[Task directions]: Retype the items word for word, from the first line through the line that contains "point(144,338)", with both of those lines included.

[Exercise materials]:
---

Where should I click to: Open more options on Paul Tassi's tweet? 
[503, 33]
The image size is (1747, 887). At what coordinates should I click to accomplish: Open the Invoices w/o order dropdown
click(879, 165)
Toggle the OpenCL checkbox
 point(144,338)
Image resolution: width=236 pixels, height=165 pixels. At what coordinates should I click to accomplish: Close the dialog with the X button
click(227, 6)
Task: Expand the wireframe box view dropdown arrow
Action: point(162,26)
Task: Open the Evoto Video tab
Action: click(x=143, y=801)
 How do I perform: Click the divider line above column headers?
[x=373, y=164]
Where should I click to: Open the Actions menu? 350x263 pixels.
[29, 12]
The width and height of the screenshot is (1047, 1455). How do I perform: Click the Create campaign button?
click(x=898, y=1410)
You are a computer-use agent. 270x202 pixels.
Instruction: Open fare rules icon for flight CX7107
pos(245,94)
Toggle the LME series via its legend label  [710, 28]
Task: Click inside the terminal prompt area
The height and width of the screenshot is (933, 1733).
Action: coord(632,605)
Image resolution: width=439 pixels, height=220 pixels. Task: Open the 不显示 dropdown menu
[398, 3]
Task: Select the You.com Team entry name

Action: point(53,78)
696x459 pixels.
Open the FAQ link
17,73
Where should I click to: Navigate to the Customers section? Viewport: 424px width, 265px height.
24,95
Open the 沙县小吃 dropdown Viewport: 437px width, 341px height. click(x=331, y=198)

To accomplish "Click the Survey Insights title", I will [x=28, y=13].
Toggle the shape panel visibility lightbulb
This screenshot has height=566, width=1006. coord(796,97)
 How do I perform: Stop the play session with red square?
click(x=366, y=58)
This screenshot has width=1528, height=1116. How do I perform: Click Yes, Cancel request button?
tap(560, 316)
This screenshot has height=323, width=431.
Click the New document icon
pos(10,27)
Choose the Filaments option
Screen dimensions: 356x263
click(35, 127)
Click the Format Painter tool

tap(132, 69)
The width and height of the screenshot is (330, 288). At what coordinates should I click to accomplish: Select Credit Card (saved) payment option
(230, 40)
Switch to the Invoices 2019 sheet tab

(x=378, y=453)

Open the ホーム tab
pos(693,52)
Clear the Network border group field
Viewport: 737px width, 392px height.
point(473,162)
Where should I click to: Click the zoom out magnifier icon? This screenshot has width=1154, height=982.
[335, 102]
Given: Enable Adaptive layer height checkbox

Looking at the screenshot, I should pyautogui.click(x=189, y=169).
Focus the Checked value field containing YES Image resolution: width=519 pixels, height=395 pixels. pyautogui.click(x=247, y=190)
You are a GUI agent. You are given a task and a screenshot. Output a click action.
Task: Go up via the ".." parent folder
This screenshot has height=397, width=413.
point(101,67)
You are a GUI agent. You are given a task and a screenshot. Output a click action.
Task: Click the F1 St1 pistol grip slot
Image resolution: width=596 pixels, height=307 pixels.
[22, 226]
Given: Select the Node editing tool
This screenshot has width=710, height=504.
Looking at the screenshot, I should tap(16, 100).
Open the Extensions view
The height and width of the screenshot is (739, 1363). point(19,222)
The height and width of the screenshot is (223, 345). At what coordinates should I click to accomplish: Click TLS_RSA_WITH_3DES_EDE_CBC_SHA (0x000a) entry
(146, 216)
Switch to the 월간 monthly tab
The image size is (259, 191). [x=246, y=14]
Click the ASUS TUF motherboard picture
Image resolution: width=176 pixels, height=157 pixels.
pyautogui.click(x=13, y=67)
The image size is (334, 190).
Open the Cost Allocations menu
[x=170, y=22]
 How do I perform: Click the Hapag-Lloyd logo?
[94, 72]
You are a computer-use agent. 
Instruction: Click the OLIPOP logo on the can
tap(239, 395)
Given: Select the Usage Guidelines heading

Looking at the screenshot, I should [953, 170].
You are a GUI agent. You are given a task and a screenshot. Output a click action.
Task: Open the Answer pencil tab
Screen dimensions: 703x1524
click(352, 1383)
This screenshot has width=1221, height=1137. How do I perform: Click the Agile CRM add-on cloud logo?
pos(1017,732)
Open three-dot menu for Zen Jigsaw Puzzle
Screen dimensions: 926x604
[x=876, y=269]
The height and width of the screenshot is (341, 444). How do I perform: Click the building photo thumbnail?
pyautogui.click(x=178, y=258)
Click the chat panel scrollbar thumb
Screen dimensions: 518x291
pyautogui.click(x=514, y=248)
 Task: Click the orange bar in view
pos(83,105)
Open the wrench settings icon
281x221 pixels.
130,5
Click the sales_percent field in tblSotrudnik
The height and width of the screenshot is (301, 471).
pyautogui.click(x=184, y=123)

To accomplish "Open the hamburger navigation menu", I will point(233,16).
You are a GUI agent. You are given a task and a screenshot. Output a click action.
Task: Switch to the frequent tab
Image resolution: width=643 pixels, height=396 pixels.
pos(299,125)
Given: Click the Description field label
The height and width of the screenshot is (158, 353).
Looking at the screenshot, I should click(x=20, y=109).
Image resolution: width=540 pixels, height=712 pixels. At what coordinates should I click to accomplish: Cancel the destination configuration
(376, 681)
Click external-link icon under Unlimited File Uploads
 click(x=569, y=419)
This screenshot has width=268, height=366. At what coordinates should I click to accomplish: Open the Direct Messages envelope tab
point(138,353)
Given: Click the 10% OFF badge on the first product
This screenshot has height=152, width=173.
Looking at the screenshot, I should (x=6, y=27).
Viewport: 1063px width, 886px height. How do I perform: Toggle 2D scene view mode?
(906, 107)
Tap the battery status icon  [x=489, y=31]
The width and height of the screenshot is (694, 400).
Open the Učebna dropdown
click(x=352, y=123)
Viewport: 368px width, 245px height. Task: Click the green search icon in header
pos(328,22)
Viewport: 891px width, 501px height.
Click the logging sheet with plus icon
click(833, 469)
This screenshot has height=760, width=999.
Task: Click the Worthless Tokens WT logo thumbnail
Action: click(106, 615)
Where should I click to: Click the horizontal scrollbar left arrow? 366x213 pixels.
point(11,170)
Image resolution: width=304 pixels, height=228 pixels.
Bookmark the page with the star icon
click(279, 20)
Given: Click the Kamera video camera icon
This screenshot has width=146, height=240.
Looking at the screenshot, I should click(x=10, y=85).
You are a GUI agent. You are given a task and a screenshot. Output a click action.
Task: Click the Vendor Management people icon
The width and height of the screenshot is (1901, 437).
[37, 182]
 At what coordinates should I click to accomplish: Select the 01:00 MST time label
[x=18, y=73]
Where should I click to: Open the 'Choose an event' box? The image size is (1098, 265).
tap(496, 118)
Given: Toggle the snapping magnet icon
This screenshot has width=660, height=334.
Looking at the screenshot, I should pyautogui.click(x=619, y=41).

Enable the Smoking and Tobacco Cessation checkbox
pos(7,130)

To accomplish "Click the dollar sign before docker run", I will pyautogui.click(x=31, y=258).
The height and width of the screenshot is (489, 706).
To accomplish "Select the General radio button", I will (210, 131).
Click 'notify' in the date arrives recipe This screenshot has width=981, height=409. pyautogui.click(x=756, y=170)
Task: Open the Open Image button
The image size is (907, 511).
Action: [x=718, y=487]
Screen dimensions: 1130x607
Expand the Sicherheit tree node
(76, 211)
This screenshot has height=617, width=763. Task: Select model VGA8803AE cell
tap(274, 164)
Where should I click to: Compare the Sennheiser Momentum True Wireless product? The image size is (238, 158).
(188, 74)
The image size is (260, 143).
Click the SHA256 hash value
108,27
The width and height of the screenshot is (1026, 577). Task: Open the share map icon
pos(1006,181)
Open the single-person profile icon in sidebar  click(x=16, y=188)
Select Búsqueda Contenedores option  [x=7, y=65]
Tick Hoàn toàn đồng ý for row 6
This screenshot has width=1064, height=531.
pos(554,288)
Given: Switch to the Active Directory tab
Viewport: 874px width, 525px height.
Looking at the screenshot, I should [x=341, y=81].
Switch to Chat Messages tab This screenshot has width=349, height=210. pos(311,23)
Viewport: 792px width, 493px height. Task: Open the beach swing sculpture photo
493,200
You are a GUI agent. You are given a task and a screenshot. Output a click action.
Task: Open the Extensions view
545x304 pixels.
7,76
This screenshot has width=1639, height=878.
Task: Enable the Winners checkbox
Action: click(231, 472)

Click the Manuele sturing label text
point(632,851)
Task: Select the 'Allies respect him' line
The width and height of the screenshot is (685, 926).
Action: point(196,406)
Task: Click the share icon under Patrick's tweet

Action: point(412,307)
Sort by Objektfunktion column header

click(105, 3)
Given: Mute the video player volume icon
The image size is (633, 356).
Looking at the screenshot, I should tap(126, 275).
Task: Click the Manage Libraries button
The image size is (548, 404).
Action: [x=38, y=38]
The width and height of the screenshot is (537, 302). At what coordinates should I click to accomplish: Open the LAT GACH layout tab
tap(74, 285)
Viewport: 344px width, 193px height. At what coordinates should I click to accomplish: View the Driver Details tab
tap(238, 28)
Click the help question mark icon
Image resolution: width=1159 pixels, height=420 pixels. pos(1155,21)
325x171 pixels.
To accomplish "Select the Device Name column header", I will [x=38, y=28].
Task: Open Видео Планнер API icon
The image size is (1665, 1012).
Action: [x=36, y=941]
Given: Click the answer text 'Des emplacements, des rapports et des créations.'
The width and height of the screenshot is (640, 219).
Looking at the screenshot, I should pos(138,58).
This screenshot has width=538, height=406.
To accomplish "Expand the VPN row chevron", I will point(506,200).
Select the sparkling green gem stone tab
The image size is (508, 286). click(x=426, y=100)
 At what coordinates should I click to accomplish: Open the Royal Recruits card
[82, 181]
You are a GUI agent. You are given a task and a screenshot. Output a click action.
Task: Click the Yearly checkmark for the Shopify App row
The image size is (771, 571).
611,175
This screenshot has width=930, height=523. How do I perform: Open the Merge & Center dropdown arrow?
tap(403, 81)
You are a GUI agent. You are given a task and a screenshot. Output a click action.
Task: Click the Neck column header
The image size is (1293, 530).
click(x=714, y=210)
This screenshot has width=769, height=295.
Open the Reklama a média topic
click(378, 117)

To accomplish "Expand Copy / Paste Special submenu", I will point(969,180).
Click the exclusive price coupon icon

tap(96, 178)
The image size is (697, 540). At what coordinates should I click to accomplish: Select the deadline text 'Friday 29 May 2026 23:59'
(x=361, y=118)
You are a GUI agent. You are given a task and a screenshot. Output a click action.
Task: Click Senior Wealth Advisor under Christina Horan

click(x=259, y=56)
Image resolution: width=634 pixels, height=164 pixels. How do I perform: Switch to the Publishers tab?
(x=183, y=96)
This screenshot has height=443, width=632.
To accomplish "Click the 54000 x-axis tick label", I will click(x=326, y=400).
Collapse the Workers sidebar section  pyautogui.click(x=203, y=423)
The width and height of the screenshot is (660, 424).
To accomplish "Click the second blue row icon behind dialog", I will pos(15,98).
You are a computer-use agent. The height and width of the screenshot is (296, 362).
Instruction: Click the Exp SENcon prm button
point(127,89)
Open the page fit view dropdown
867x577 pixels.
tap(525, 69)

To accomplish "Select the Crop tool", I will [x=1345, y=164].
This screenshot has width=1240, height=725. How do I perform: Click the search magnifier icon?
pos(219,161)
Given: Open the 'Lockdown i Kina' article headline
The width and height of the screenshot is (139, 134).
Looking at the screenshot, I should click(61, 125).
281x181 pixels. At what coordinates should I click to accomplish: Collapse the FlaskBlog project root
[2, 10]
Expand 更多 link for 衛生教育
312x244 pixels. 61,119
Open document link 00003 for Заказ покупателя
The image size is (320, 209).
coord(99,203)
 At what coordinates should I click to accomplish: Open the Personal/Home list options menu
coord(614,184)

---

[Task solution]:
Where should I click to: Open more options on Paul Tassi's tweet? 
[503, 33]
The image size is (1747, 887). At what coordinates should I click to accomplish: Open the Invoices w/o order dropdown
click(879, 165)
Toggle the OpenCL checkbox
 point(144,338)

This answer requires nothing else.